12 SPECIAL ACCESS AGREEMENT
12.1 OVERVIEW
A. As a Trivantis employee, your current or future role may call for you to administer client resources.  These resources may require ‘root’, ‘administrator’, or ‘enable’ level access in order for you to perform your job (“Special Access”).  Special Access levels grant the operator unrestricted access to view, modify, or delete system settings and data.  This data may contain confidential information including, but not limited to credit card data, trade secrets, or encryption keys (“Confidential Data”).   You are responsible for all actions performed on any client resource.  It is prohibited and shall be cause for termination to maliciously modify or delete any system settings or data, or to disclose or transmit any such Confidential Data in an unencrypted form.
B. In addition to the aforementioned requirements, the following Special Access Guidelines have been developed to help people use Special Access rights in a responsible and secure manner.

 

12.2 GENERAL GUIDELINES
12.2.1 BE AWARE OF THE TRIVANTIS ENVIRONMENT

Each Trivantis facility is highly specialized and contains numerous computing systems and equipment of differing configurations and functions. The proper use of these resources is documented in the appendices of Trivantis’ Organizational Security Policy. It is the responsibility of all employees to READ, UNDERSTAND and ADHERE to the procedures and policies detailed within the Organizational Security Policy. 

12.2.2 USE SPECIAL ACCESS ONLY IF NECESSARY

Many system tasks require the use of root or other special access. However, there are many tasks that can be performed without the use of Special Access. When possible, use regular accounts for troubleshooting and investigating.

12.2.3 DOCUMENT ALL MAJOR ACTIONS AND/OR INFORM APPROPRIATE PERSONNEL

Documentation provides a method to analyze events. In the future, others may want to know what was performed to address a certain problem. The applicable Team Manager is to be informed BEFORE any changes are made to system-specific or configuration files.

12.2.4 HAVE A BACKUP PLAN IN THE EVENT SOMETHING GOES WRONG

Special Access, especially root, has a tremendous potential for causing damage with only a few keystrokes. Develop a backup plan in the event something goes wrong. You must be able to restore the system to its prior approved state.

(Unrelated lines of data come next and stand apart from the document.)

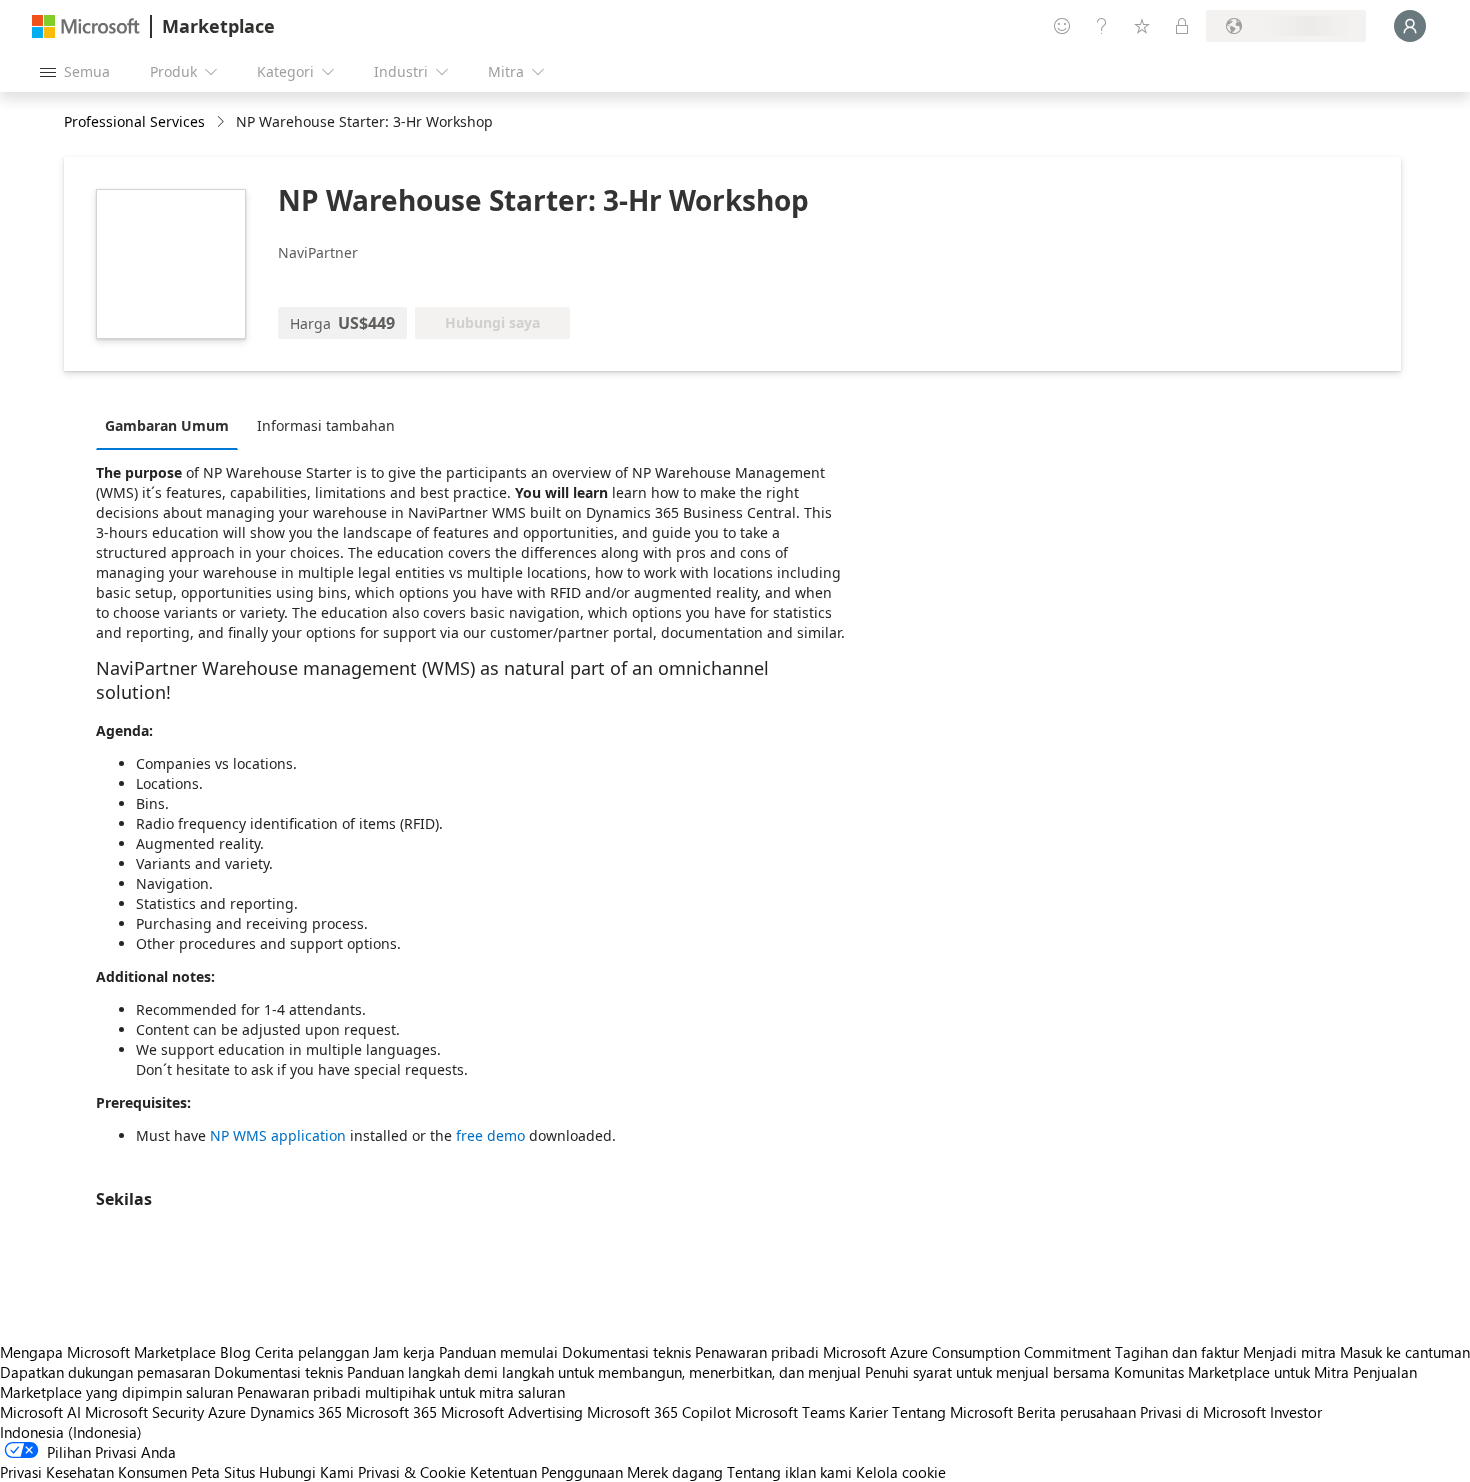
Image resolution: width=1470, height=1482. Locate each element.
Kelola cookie (901, 1472)
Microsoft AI (40, 1412)
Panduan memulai (498, 1352)
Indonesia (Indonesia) (71, 1432)
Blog (235, 1352)
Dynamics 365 (296, 1412)
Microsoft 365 (391, 1412)
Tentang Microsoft (952, 1412)
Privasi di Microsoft (1203, 1412)
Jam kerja (404, 1352)
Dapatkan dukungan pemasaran (105, 1372)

12.2.5 KNOW WHOM TO TURN TO IF PROBLEMS ARISE

Through the use of Special Access, new and unique problems and/or situations may arise. Although Trivantis has many written procedures, they do not cover every possible scenario. If any doubt exists as to how you should trouble-shoot a problem, ask for assistance. Know whom to ask.

12.3 SPECIFIC RESTRICTIONS
A. Do not share Special Access passwords with anyone.
B. Do not write down Special Access passwords or the current algorithm.
C. Do not routinely log onto a system, for which you have an account, as “root” or any other Special Access account unless it is absolutely necessary.
D. Do not read or send personal mail, play games, read the net news or edit personal files using a Special Access account.
E. Do not browse other user’s files, directories or email using a Special Access account unless the proper permission has been granted.
F. Do not make a change on any system that is not directly related to your job duties
G. Do not use Special Access to create temporary files or directories for your own personal use.